Please keep pictures out and return the lines below exactly, from the one holding "Open the slide layout dropdown" through the last, both included.

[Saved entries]

########

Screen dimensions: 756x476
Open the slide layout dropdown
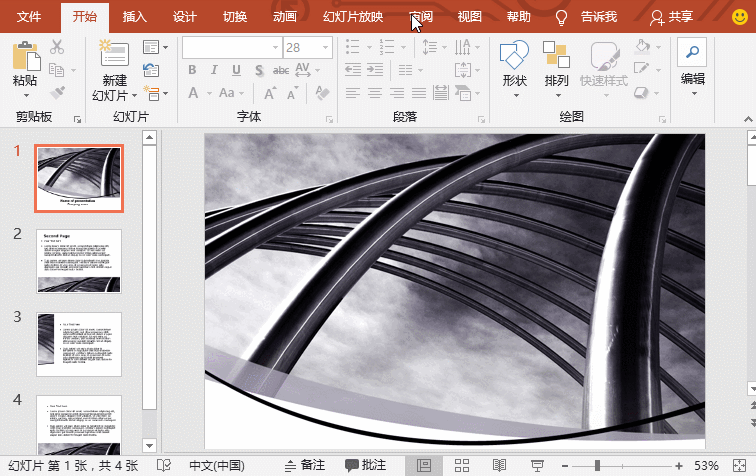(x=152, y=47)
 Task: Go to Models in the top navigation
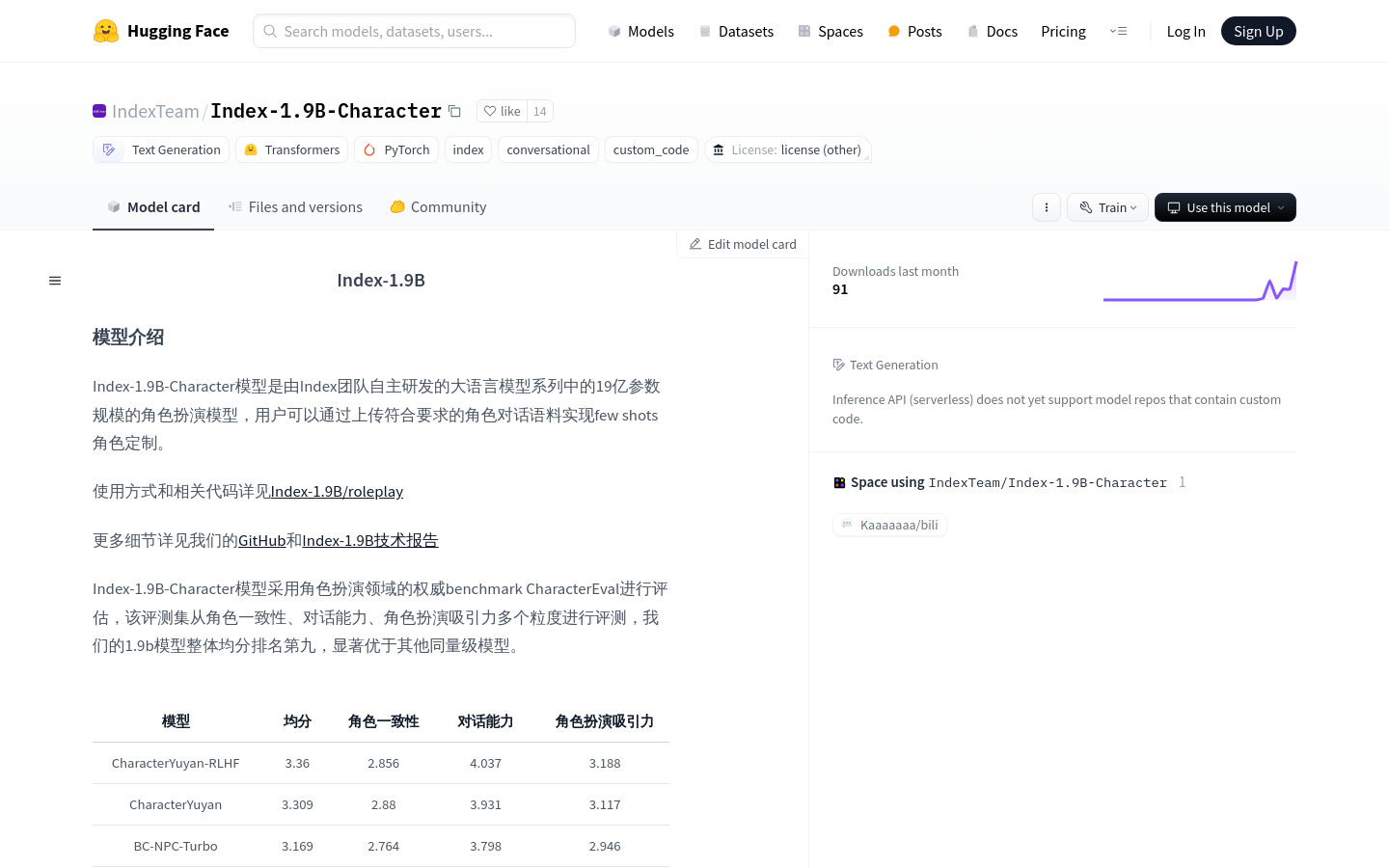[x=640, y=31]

########

• Worked solution:
Open the slide layout dropdown
(x=152, y=47)
 Task: Go to Models in the top navigation
[x=640, y=31]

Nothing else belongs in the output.